▶ Exercise inputs:
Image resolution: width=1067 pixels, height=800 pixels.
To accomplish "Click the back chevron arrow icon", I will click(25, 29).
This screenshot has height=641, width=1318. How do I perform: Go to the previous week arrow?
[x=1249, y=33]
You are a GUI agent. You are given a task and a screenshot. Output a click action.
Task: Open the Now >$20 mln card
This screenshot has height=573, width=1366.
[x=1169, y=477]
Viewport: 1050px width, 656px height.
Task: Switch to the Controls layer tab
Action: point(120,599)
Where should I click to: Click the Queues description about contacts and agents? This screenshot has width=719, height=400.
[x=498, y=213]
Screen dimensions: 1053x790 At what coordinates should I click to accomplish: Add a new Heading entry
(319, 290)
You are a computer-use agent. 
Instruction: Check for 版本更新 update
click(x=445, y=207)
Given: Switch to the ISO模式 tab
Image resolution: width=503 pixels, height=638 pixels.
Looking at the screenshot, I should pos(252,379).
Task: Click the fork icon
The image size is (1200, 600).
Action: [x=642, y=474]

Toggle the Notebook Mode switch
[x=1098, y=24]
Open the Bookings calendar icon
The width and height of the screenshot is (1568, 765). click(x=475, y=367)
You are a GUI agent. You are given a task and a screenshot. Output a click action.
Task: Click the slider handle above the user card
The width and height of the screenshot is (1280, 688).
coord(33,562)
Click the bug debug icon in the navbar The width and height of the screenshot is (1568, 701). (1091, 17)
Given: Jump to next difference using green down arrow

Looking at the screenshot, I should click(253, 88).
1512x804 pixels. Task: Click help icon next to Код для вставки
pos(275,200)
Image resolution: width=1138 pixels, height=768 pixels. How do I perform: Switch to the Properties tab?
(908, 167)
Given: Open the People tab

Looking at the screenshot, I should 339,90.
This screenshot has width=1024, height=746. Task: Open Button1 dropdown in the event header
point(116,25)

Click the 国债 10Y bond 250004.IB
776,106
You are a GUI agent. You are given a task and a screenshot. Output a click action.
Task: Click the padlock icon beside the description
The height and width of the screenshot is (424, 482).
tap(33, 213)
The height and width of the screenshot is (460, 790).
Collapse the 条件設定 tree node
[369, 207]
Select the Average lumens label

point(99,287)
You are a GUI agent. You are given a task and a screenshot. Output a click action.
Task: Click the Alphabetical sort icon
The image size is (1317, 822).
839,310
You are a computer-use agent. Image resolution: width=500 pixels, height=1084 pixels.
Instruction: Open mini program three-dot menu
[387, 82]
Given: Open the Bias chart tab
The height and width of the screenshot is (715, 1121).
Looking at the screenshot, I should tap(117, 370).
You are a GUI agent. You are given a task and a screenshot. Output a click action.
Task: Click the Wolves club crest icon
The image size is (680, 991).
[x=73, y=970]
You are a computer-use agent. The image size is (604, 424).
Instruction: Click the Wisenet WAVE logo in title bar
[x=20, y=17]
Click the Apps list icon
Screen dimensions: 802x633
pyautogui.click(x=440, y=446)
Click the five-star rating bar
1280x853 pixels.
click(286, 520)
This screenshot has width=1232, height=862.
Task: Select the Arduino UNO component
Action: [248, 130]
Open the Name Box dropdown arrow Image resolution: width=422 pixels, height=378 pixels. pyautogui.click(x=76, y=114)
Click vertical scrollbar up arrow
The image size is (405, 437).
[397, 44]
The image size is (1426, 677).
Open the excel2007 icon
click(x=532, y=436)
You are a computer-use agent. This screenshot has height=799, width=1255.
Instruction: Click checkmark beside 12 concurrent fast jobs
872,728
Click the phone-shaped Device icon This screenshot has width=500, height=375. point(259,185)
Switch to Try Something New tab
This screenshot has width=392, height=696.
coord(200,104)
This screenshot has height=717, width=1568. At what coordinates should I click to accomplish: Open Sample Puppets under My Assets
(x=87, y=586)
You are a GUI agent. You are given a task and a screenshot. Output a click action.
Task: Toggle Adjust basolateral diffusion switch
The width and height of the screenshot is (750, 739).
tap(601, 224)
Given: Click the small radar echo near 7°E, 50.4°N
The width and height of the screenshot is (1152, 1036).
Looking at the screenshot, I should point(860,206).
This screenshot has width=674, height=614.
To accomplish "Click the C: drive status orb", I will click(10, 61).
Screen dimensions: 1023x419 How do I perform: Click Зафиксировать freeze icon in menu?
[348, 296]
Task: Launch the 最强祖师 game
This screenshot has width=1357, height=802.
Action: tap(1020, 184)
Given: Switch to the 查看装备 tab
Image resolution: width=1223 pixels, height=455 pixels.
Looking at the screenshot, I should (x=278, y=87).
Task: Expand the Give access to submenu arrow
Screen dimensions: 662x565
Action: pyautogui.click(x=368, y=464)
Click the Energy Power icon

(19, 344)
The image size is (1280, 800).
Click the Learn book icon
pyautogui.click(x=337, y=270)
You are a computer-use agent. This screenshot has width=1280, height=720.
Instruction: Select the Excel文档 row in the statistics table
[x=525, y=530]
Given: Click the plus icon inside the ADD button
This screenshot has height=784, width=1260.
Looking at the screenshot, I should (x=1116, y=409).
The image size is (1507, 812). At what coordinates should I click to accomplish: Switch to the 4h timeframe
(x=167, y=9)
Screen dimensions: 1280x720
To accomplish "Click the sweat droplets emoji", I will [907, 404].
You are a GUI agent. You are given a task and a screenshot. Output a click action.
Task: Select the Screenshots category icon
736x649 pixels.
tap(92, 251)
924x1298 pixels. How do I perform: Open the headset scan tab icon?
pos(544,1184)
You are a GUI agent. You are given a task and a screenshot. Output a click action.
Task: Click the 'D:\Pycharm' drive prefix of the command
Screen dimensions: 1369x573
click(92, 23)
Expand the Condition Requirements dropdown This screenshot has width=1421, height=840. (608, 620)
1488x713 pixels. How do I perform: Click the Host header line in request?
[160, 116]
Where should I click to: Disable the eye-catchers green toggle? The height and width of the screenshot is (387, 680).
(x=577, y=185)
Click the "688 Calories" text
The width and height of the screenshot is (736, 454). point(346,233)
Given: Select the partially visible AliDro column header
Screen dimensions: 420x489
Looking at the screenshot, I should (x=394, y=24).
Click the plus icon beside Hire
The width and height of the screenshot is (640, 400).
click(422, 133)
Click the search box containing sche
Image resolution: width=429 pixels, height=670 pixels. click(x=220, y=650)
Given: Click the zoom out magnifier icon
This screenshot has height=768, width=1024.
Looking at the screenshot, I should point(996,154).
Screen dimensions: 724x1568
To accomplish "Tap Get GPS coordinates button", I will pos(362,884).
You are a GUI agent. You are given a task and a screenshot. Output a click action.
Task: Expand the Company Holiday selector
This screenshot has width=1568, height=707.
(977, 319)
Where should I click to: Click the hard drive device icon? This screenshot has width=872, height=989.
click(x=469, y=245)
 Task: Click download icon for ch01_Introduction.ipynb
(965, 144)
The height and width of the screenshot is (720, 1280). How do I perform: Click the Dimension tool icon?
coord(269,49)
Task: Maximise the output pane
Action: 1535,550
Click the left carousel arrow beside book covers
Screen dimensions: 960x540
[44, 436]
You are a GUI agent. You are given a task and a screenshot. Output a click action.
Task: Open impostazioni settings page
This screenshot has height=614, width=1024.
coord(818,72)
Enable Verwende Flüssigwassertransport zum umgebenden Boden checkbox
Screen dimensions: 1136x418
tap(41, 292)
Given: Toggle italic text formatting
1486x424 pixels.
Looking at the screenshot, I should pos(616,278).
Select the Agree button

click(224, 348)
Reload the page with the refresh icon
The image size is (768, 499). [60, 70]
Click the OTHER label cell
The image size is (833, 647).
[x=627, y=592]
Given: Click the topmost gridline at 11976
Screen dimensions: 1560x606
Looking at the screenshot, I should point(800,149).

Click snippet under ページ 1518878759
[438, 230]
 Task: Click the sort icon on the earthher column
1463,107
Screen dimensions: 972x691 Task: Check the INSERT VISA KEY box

▶ What needs to be done: Copy all lines from the data that hold the word "Expand".

▶ Written answer:
Task: Expand the Give access to submenu arrow
Expand the Condition Requirements dropdown This screenshot has width=1421, height=840. (608, 620)
Task: Expand the Company Holiday selector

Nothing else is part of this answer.